Un patrimoine à sauver de l'oubli et de la destruction

L’art rupestre, une nouvelle source pour les historiens de l’Afrique ? Telle est exactement la ligne que veut suivre Geoffroy Heimlich, fidèle en cela à l’un de ses mentors, Jean-Loïc Le Quellec, directeur de recherche émérite au CNRS. Dans un continent où l’art rupestre a trop été négligé, un tel travail est précieux parce qu’il peut « au même titre que les sources historiques ou les traditions orales, apporter aux historiens une documentation de premier plan », estime Jean-Loïc Le Quellec. Ce patrimoine à découvrir est aussi un savoir à transmettre. Quand on sait que la RDC dans son entier compte un seul archéologue de métier, la tâche est immense.

Lacertiforme gravé sur le site de Fwakumbi. Le lézard est l’animal le plus fréquemment figuré dans l’art rupestre du massif de Lovo.
Lacertiforme gravé sur le site de Fwakumbi. Le lézard est l’animal le plus fréquemment figuré dans l’art rupestre du massif de Lovo.

La première opération de terrain soutenue par le ministère de l’Europe et des Affaires étrangères, en 2016, a permis à Geoffroy Heimlich de former trois jeunes chercheurs congolais de l’IMNC et de l’université de Kinshasa, dans le cadre de leur cursus universitaire, le massif de Lovo se transformant ainsi en chantier-école. Avec l’aide du ministère de la Culture, il a en parallèle conçu un module de e-formation, accessible et vivant. Une exposition itinérante – accessible en ligne – de photographies puisées parmi les 5 700 images rupestres et réalisées au fil des missions devrait être inaugurée en septembre prochain au musée national de la RDC, à Kinshasa.

Rien de tout cela n’aurait de sens sans une protection rigoureuse des lieux. Or, c’est tout le contraire qui se profile, les richesses propres au sous-sol de la région attisant l’appétit des cimentiers.
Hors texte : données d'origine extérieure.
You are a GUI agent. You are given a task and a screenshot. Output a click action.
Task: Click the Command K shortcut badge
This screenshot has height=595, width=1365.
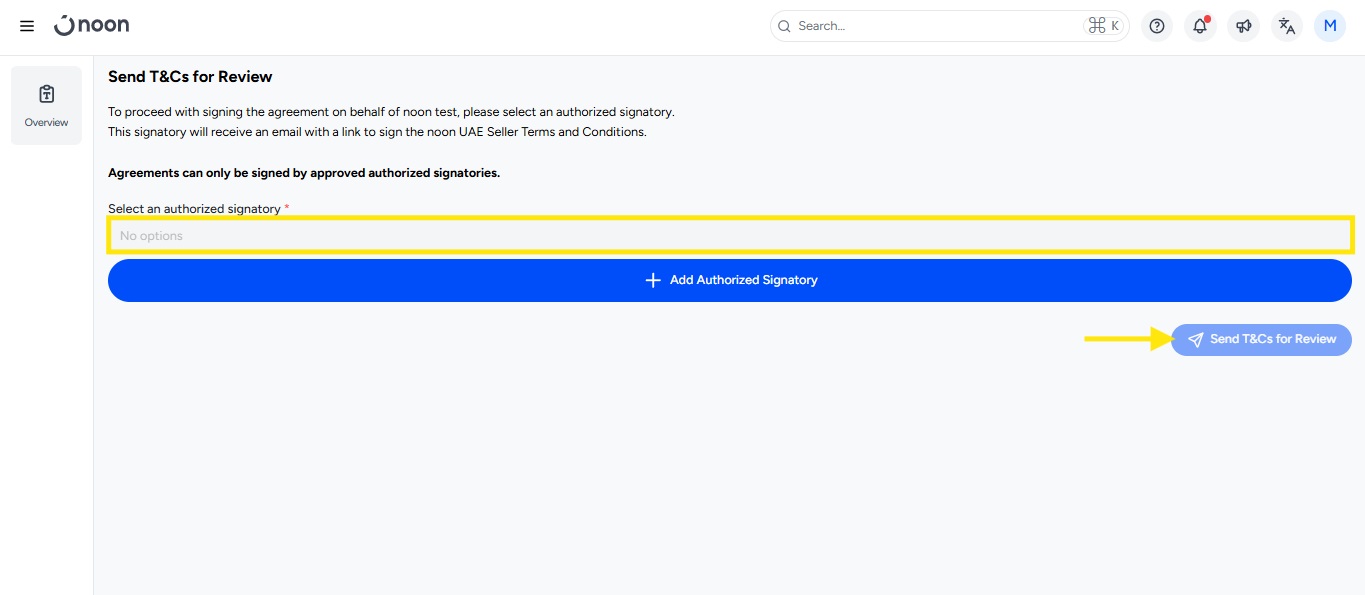click(x=1104, y=26)
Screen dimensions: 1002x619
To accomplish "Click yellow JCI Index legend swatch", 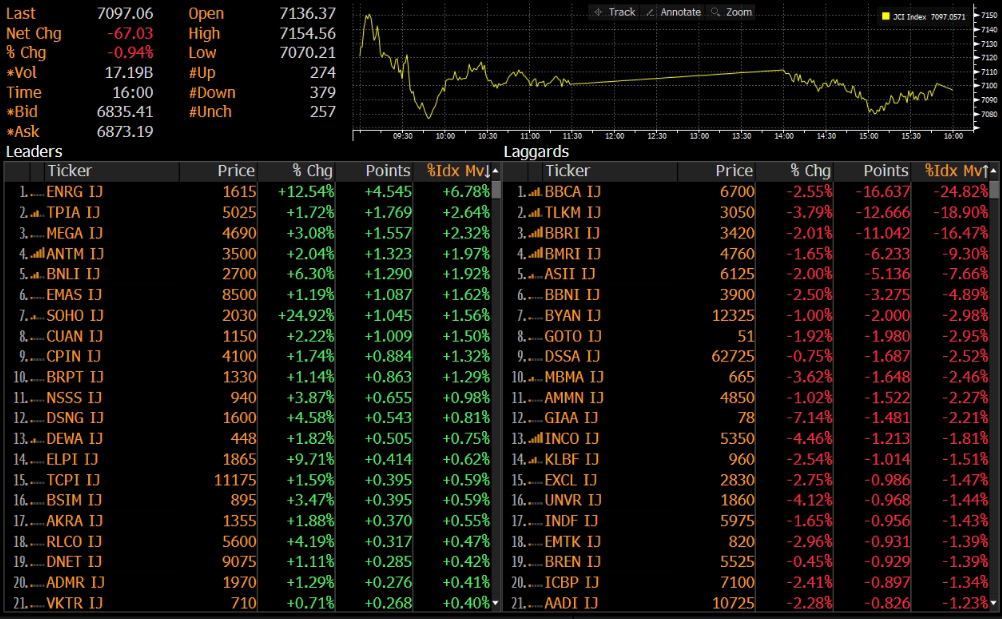I will click(886, 17).
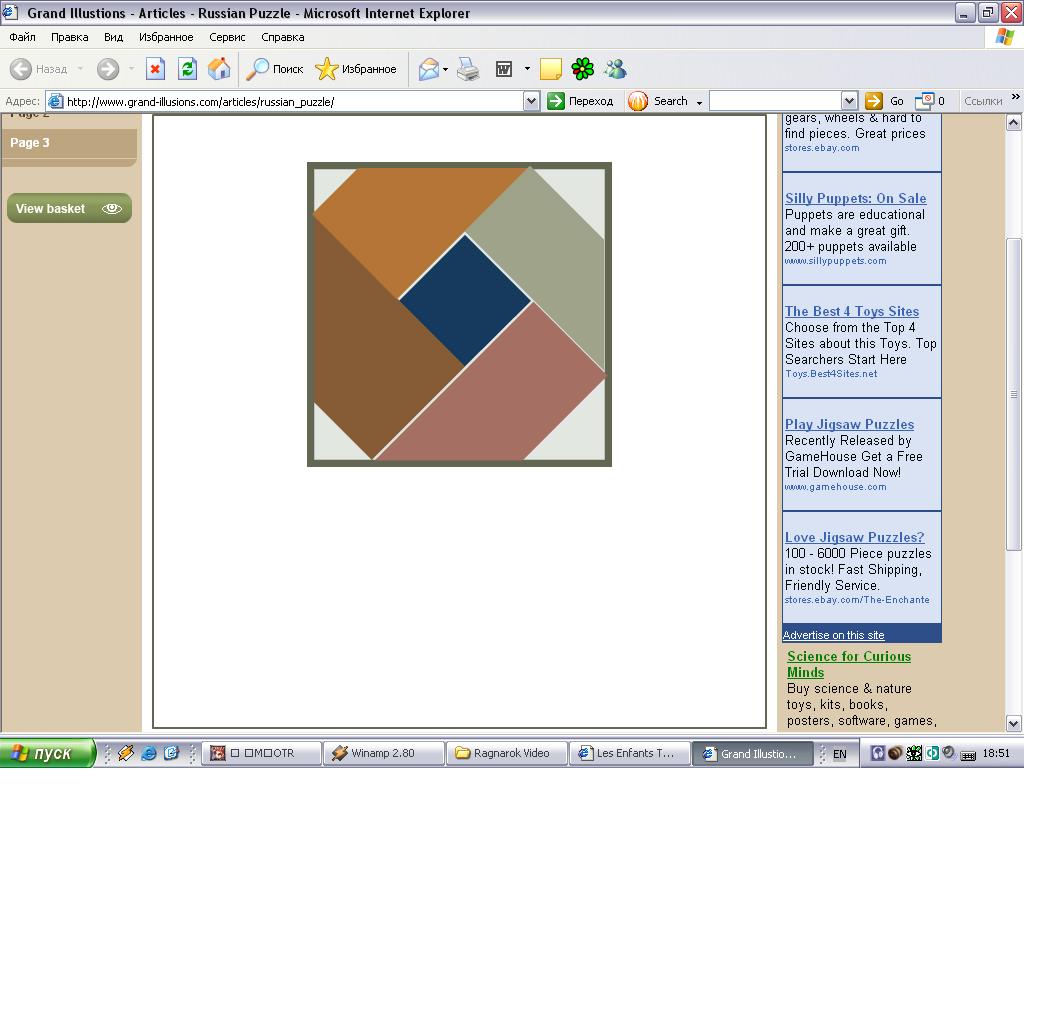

Et l’entreprise de destruction a même déjà commencé. « Nous sommes fort inquiets. La grotte de Mbafu au village de Kiangu, par exemple, a été complètement détruite par une société. Si nous ne faisons pas attention, beaucoup de grottes, sinon toutes, risquent d’être détruites à la longue », explique le professeur Paul Bakua-Lufu Badibanga, directeur général de l’IMNC, dont l’institution est totalement impliquée dans la mission franco-congolaise.

Paroi ornée de peintures rouges sur l’un des sites de Miangu.
Paroi ornée de peintures rouges sur l’un des sites de Miangu.

La RDC mise aujourd’hui sur la protection de l’Unesco pour préserver ce patrimoine inestimable. Le dossier est en cours avec l’aide très active de la mission franco-congolaise. Un classement au Patrimoine mondial permettrait du même coup de corriger un déséquilibre. Car si au premier regard, les sites classés semblent assez bien répartis sur l’ensemble du continent africain, un examen plus approfondi « fait apparaître une opposition surprenante », relève Jean-Loïc Le Quellec qui a pris le temps de répartir les sites protégés par l’Unesco : les sites du patrimoine naturel sont particulièrement concentrés dans la région centre-orientale du continent, ceux du patrimoine culturel se trouvent essentiellement au Maghreb. Les recherches de grande envergure telles que celles de Geoffroy Heimlich aideront à rééquilibrer la balance. ♦

À lire
Art rupestre et patrimoine mondial en Afrique subsaharienne, Geoffroy Heimlich (coord.), Ed. Hémisphères/Maisonneuve & Larose, coll. "Patrimoines africains", février 2021, 322 p.

À voir
Exposition itinérante Lovo 
 

Notes
  • 1. Unité CNRS/IRD/EHESS/EPHE/Univ Paris 1 Panthéon Sorbonne/Aix-Marseille Université. Geoffroy Heimlich est également chercheur associé à l’UMR Patrimoines locaux, environnement et globalisation (Paloc – unité IRD/MNHN) et au Rock Art Research Institute de l’université de Witwatersrand à Johannesburg.
  • 2. Unité CNRS/CEA/Université Versailles Saint-Quentin-en-Yvelines/Institut Simon Laplace.